Restorative justice, harm reduction, and voluntary community-based treatment
Important lessons can be gleaned from Kathy Fox’s work on how community justice centers (CJCs) in the US state of Vermont support those in conflict with the law. Some of these lessons are theoretical.46 Others are practical.47 Community-based alternatives that are credible, consistent, and effective engage trained volunteers, are rooted in relationship building, and are based on mutual respect.48 The value of CJCs includes mitigating exclusion and isolation, embracing destigmatization, and creating relationships based on shared obligation.49 CJCs are a novel application of restorative justice principles.

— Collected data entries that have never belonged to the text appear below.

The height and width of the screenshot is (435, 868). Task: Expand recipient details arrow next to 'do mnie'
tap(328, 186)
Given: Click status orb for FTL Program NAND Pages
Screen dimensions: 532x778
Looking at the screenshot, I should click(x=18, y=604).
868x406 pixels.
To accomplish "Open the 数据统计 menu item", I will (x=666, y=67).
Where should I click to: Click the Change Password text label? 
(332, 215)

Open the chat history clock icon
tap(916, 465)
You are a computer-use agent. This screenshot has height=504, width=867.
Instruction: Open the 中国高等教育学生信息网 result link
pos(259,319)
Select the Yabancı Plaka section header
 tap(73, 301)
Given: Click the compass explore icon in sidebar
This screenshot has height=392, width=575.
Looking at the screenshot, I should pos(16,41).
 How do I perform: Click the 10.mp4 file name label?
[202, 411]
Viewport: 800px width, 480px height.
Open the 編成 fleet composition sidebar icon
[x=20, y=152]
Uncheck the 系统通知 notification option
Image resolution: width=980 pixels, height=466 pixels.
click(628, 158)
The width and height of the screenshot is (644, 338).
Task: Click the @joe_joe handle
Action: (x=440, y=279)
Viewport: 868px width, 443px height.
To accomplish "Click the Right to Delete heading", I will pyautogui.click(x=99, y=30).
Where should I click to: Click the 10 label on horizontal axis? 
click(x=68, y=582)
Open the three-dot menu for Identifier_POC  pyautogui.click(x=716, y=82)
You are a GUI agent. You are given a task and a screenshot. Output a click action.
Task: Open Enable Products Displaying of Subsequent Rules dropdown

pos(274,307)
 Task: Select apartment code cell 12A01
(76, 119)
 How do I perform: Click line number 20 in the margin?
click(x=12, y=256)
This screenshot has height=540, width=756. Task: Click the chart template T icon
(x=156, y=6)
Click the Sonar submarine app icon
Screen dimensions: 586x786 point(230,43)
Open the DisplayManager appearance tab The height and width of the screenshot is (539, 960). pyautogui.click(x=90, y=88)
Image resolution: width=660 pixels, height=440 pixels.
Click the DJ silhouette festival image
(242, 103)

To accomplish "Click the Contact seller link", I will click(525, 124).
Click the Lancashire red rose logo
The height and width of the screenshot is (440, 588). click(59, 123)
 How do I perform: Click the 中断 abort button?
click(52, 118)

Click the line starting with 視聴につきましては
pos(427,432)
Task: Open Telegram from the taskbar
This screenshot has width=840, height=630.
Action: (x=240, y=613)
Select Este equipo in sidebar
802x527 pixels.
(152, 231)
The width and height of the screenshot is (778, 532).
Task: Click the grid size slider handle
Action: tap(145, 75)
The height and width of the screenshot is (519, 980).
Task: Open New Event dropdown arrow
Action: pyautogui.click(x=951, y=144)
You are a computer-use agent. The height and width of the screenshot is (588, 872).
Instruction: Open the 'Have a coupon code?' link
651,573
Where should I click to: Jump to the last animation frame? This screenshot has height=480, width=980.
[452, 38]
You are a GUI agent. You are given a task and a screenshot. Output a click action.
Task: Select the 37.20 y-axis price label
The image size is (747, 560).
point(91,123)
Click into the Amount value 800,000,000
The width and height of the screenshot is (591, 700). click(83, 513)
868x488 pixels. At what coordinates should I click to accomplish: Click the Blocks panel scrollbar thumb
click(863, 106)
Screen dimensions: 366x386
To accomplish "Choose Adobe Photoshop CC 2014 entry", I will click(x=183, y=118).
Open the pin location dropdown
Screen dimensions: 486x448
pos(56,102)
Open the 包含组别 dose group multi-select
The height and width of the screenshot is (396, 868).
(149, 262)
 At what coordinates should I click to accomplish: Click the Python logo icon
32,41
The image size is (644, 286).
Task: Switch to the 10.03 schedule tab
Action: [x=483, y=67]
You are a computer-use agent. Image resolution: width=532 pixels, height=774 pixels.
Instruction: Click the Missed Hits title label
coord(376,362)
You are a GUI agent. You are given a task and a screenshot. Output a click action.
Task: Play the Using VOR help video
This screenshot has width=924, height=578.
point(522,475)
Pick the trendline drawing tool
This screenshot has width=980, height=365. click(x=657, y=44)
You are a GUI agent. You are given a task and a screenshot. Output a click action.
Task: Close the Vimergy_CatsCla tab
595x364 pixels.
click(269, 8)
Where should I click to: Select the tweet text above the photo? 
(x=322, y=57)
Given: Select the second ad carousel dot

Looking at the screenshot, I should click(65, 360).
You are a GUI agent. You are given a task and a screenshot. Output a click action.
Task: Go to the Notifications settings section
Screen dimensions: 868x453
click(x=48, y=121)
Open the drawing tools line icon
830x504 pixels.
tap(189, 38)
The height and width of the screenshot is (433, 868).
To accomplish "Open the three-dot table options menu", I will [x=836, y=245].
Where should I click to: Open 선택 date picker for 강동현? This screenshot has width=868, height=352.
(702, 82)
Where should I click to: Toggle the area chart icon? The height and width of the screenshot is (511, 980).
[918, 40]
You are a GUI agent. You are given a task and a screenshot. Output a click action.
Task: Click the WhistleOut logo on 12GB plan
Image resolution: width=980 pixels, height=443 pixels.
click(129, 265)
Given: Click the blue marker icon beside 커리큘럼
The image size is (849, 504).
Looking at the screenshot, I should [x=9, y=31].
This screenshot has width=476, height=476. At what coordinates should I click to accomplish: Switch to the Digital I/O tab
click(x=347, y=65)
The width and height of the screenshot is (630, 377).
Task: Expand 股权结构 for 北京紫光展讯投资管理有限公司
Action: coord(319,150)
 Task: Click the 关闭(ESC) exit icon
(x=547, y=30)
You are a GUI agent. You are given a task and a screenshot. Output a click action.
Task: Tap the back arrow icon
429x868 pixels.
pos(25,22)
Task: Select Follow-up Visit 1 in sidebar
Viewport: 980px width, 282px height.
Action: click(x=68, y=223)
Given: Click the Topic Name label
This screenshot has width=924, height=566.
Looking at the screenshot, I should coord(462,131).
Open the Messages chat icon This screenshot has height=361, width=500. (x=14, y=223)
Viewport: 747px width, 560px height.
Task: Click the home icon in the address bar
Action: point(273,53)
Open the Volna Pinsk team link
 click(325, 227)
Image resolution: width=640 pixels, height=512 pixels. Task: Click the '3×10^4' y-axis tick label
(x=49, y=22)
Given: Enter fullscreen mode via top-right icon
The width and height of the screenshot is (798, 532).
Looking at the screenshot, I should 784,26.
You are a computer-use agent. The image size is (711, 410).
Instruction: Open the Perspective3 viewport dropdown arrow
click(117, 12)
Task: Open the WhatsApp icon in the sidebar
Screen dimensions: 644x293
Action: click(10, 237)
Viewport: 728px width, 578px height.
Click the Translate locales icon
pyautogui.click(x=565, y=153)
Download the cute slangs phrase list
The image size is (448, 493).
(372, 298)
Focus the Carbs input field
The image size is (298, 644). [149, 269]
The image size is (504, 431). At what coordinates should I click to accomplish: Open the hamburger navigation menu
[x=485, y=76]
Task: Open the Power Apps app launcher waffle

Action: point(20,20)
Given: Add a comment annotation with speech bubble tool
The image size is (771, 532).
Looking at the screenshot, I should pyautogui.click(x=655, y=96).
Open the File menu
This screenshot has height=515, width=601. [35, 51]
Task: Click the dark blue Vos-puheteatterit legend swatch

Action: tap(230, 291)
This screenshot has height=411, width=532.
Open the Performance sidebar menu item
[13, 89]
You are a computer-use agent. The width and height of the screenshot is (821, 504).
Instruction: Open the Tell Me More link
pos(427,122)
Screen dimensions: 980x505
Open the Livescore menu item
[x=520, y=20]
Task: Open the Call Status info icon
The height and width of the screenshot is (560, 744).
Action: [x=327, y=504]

Restorative justice is often linked to re-integrative shaming.50 As Liz Elliott argues, this nomenclature is unfortunate. Instead, she posits that restorative justice should provide a means for communities to respond to harm.51 This includes the harm done to people who use drugs under prohibition.52 Replacing coerced treatment models with a “non-judgmental” approach focused on care, treatment, and harm reduction requires a paradigm shift and the explicit inclusion of communities.53
Programs based on support and connections to existing resources serve as an authentic alternative to the expansion of the punitive character of the criminal justice system. Such an approach affirms rather than demeans and offers access to voluntary treatment based on consent and respect. While most cannabis users do not and never will need such support, harnessing the vital role of the community when substance use becomes problematic can be protective against the traditional system. For example, drug use deemed of sufficient concern can trigger meetings where community members signal their concern, offer support, and inform people of existing services.
Conclusion
The unethical blending of public safety goals through public health policies is pernicious.54 It can escalate moral injury by increasing the influence of private treatment professionals and mercurial addiction counselors.55 Critics reasonably worry about the role of cannabis diversion schemes in providing a constant supply of clients.56 These worries may increase given the tendency for justice systems to “financially exploit subjugated communities.”57 Using the language of care and treatment to emphasize control and abstinence undermines trust and may limit those who might otherwise seek treatment in the future.58 As is increasingly apparent, such concerns have international dimensions.59
Interest in models of voluntary community-based treatment for people who use drugs is growing.60 As we have observed, cannabis policy serves as a case study in moral-legal-cultural renegotiation.61 It provides a window into the opportunities and challenges of a rights-based approach to community care for people who use drugs. Staffed by trained and caring community members, voluntary programs can recast treatment as social support. The international liberalization of cannabis should be seen as an opportunity to understand how states adapt to the legalization of once illicit substances. Learning from cannabis may offer a means to understand how tolerance, harm reduction, and community support can be expanded.